We had an extremely interesting presenter come to our office on Tuesday afternoon to discuss social media and the impacts it has on our culture and what the future can bring. More specifically, or at least what I took from the discussion, was in regards to how corporations (or businesses of all sizes) can use modern forms of communication to spread news and information about their work.
My work is architecture and we design schools that (hopefully) will have a positive impact on the community and foster eduction through learning and teaching. We have struggled for years to truly grasp the appropriate way to get our message out through social medai to those that do not know our work. Inevitably, little gets done if anything. This happens for various reasons of course. Sometimes it’s due to someone failing to step up and take the lead or, of course a fully booked calendar. Unrelated to my office, but general speaking, there is a hesitation or possibly reluctance to ‘put yourself out there’ and bare all for the world to see. It’s scary, but it offers you a voice to be honest and get your thoughts out there. The great thing about social media is that everyone has a voice and can get involved in anything that interests them. We all have a voice that can reach a greater number of people than ever before. Our voices can be insightful and have the ability to stimulate conversation and connect through a common interest. This is why i am proud to be a part of the sports card blogging community, albeit, a newer member.
I started this blog just 6 months ago and have connected with some great people online that share a similar interest as me. As a matter of fact, I have connected with a wide variety of people that I would never have had the ability to connect with were it not for this blog or commenting on other blogs. Our community is extensive and great. We are diverse and offer a wide variety of perspectives to collecting from all ages, sports and eras of cardboard.
So how does any of this pertain to what we write about, and what can we do to make our hobby better?
I think we can do more to lift up the collecting community as a whole. As we all know the hobby has nearly neglected the young collector by pricing them out of the same hobby we started as kids. There is also the dilemma of all the short prints in flagship sets and of course the dreaded redemption card. We also have the elephant in the room (sorry for the crappy cliche), how does Topps owning the MLB license for the next forever affect the baseball card industry?
I am obviously not bringing up anything ground breaking or new here, but I was hoping to start some dialogue or have a couple of comments from other bloggers out there to get their openings on the these items and anything else that may be bothering them with the hobby and blogging.
Hope everyone had a great 4th of July and enjoyed their long weekend.
I started my blog as a way to document my hobby experiences (past and present)… sort of like a personal journal that the world could see. However… it has evolved into much more than that. I have also met a bunch of other bloggers who have ended up as trade partners or just cardboard colleagues.
As for the next generation of collectors… I truly don’t have a solution. I hand out cards to my students all of the time in hopes of them turning into collectors. But most of them would rather spend hours playing on their Facebook, Twitter, YouTube, PS3, and XBox rather than sorting pieces of cardboard. Even my nephew who entered middle school last year has given up his interest in the hobby.

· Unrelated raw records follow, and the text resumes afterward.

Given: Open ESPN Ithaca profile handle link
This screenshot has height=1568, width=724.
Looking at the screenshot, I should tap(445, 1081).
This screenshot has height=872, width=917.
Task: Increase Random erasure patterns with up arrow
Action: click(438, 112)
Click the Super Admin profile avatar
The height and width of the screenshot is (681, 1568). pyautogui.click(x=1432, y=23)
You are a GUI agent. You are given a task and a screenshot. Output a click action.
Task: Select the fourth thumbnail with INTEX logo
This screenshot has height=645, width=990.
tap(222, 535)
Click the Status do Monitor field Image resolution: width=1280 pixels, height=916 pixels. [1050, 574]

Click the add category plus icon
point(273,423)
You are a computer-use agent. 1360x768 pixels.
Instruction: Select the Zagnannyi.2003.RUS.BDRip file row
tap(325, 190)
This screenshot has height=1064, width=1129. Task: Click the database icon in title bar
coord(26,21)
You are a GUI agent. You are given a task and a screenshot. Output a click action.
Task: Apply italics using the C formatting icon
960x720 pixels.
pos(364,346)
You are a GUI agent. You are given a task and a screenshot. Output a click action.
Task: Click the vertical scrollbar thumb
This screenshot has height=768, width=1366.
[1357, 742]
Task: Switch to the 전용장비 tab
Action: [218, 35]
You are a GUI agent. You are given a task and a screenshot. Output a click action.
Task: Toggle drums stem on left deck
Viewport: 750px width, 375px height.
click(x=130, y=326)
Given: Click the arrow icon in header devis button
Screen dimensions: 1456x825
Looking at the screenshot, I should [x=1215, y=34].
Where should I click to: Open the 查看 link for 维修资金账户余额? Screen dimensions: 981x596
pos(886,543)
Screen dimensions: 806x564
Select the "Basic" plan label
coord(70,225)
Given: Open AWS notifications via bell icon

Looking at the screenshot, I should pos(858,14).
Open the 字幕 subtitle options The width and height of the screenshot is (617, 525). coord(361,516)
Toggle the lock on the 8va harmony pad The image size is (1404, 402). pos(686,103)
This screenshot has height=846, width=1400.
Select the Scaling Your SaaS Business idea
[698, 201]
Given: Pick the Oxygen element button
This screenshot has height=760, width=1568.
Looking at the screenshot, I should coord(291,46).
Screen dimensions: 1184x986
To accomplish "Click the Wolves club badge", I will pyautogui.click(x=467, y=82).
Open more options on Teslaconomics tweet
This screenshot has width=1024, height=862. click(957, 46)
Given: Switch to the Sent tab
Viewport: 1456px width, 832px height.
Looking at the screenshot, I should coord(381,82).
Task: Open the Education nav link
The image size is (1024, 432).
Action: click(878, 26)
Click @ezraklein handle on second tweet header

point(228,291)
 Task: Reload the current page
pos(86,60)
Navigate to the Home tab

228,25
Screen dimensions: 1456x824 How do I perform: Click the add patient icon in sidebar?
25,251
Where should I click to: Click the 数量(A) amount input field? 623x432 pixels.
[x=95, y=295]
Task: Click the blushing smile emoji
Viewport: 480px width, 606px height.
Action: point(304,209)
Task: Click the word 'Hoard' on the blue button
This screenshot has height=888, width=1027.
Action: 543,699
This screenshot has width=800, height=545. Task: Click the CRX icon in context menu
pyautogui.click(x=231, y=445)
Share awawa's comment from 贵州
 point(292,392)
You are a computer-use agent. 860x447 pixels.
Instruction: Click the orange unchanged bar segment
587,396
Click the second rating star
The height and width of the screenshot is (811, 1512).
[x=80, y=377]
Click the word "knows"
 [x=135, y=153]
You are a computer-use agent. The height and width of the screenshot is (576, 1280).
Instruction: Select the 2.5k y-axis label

Hopefully, he’s just taking a break. I can’t blame him… I’ve taken several breaks from collecting cardboard over the past 30 years.
I like the cardboard colleagues, sounds professional! I too, wanted to document my collecting process for personal reasons as well as making connection with other collectors. There are no collectors in my circle of friends in town, so I wanted to link up with other folks that shared a common interest…which I believe has happened.
The kids these days! There are so many very cool distractions keeping them from collecting but I think the cost also plays a part to their lack of interest. I’m hoping my son wants to collect, but with two collectors in the house it could get pricey. I think as a kid, I learned a lot about taking care of things along with math and statistics (more precisely) by reading the back of cards so you could say it was an educational experience.
I would imagine that all collectors take a break at some point as it can be easy to get burned out on the hobby.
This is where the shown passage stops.